From: Mateusz Guzik <mguzik@redhat.com>
To: Eric Dumazet <eric.dumazet@gmail.com>
Cc: Al Viro <viro@ZenIV.linux.org.uk>,
Andrew Morton <akpm@linux-foundation.org>,
"Paul E. McKenney" <paulmck@linux.vnet.ibm.com>,
Yann Droneaud <ydroneaud@opteya.com>,
Konstantin Khlebnikov <khlebnikov@yandex-team.ru>,
linux-fsdevel@vger.kernel.org, linux-kernel@vger.kernel.org
Subject: Re: [RFC PATCH] fs: use a sequence counter instead of file_lock in fd_install
Date: Fri, 17 Apr 2015 00:00:03 +0200 [thread overview]

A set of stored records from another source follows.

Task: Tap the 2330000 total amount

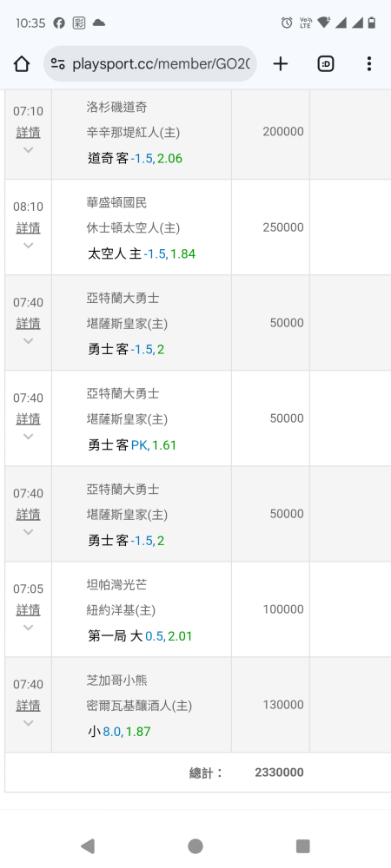Action: click(x=279, y=773)
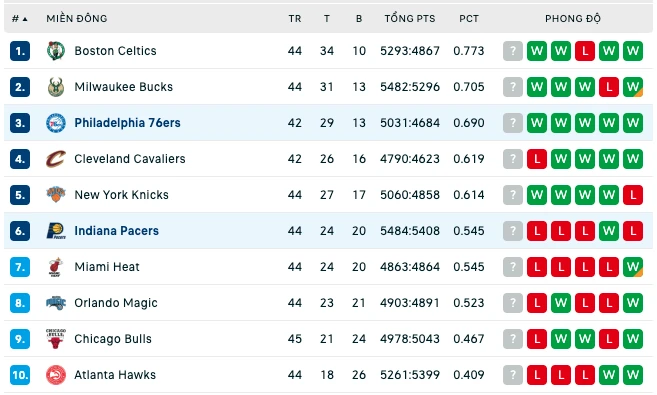
Task: Click the Boston Celtics team logo
Action: coord(56,51)
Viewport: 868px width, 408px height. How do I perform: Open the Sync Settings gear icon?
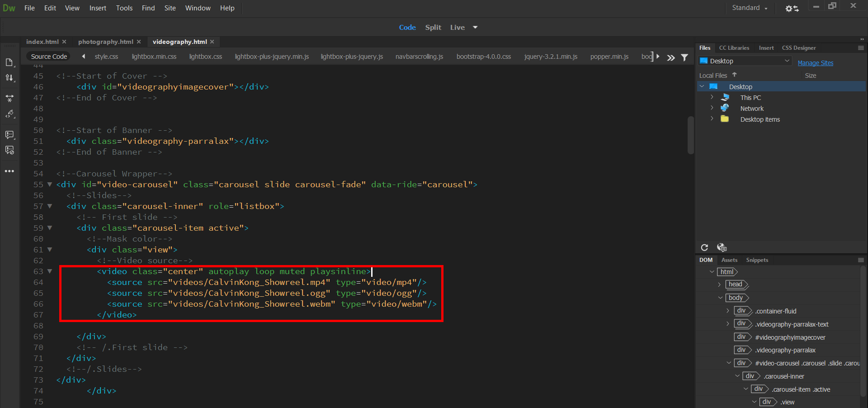pos(792,8)
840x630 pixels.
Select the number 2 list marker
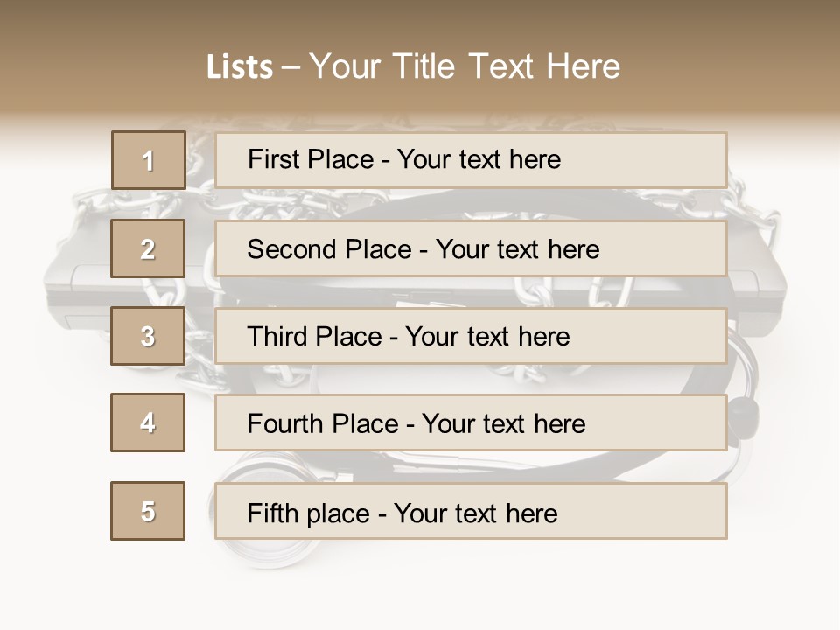tap(148, 249)
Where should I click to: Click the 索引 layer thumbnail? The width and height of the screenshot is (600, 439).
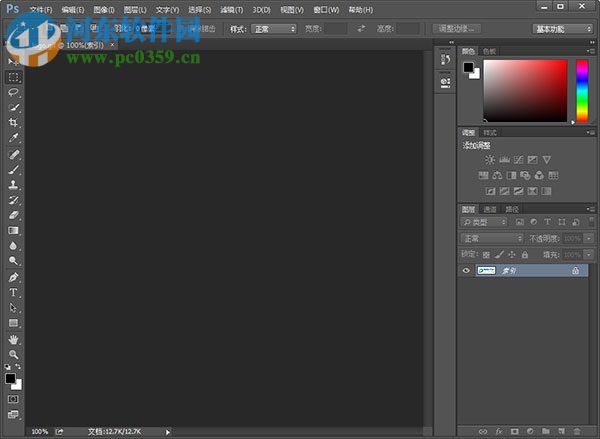coord(488,271)
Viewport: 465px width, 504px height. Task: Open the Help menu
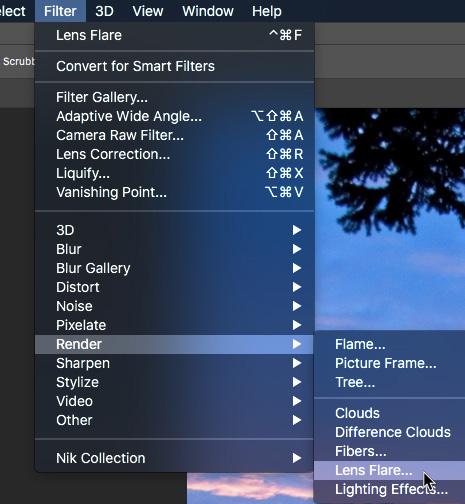pos(267,11)
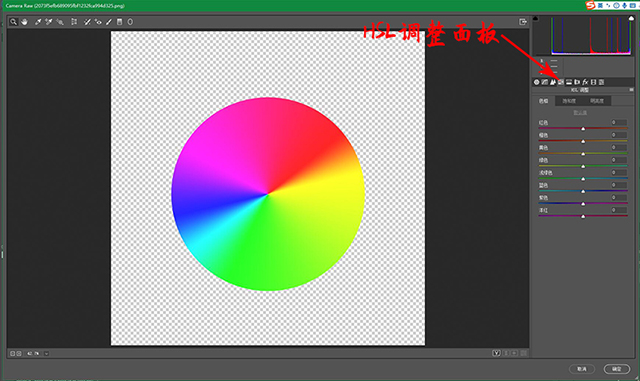Pick the Graduated Filter tool
640x381 pixels.
coord(120,22)
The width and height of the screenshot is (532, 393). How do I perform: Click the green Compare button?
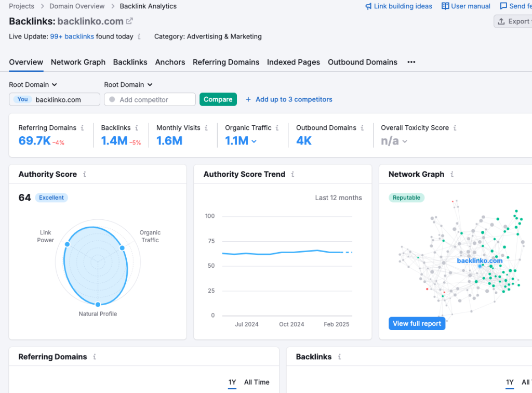(x=218, y=99)
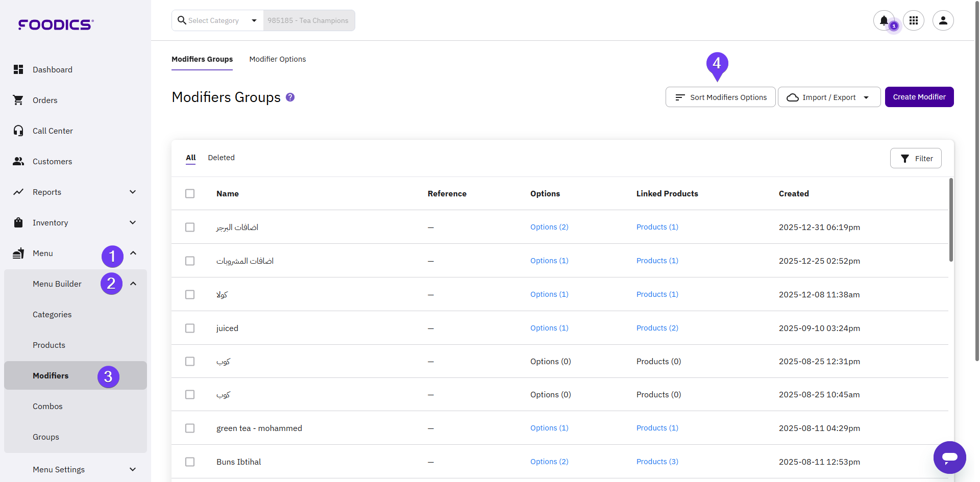Check the box for juiced modifier
The image size is (980, 482).
(x=190, y=328)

Message-ID: <20150416220002.GB20615@mguzik> (raw)
In-Reply-To: <1429217739.7346.218.camel@edumazet-glaptop2.roam.corp.google.com>
On Thu, Apr 16, 2015 at 01:55:39PM -0700, Eric Dumazet wrote:
> On Thu, 2015-04-16 at 13:42 -0700, Eric Dumazet wrote:
> > On Thu, 2015-04-16 at 19:09 +0100, Al Viro wrote:
> > > On Thu, Apr 16, 2015 at 02:16:31PM +0200, Mateusz Guzik wrote:
> > > > @@ -165,8 +165,10 @@ static int expand_fdtable(struct files_struct *files, int nr)
> > > > cur_fdt = files_fdtable(files);
> > > > if (nr >= cur_fdt->max_fds) {
> > > > /* Continue as planned */
> > > > + write_seqcount_begin(&files->fdt_seqcount);
> > > > copy_fdtable(new_fdt, cur_fdt);
> > > > rcu_assign_pointer(files->fdt, new_fdt);
> > > > + write_seqcount_end(&files->fdt_seqcount);
> > > > if (cur_fdt != &files->fdtab)
> > > > call_rcu(&cur_fdt->rcu, free_fdtable_rcu);
> > >
> > > Interesting. AFAICS, your test doesn't step anywhere near that path,
> > > does it? So basically you never hit the retries during that...
> >
> > Right, but then the table is almost never changed for a given process,
> > as we only increase it by power of two steps.
> >
> > (So I scratch my initial comment, fdt_seqcount is really mostly read)
>
> I tested Mateusz patch with my opensock program, mimicking a bit more
> what a server does (having lot of sockets)
>
> 24 threads running, doing close(randomfd())/socket() calls like crazy.
>
> Before patch :
>
> # time ./opensock
>
> real 0m10.863s
> user 0m0.954s
> sys 2m43.659s
>
>
> After patch :
>
> # time ./opensock
>
> real 0m9.750s
> user 0m0.804s
> sys 2m18.034s
>
> So this is an improvement for sure, but not massive.
>
> perf record ./opensock ; report
>
> 87.80% opensock [kernel.kallsyms] [k] _raw_spin_lock
> |--52.70%-- __close_fd
> |--46.41%-- __alloc_fd
My crap benchmark is here: http://people.redhat.com/~mguzik/pipebench.c
(compile with -pthread, run with -s 10 -n 16 for 10 second test + 16
threads)
As noted earlier it tends to go from rougly 300k ops/s to 400.
The fundamental problem here seems to be this pesky POSIX requirement of
providing the lowest possible fd on each allocation (as a side note
Linux breaks this with parallel fd allocs, where one of these backs off
the reservation, not that I believe this causes trouble).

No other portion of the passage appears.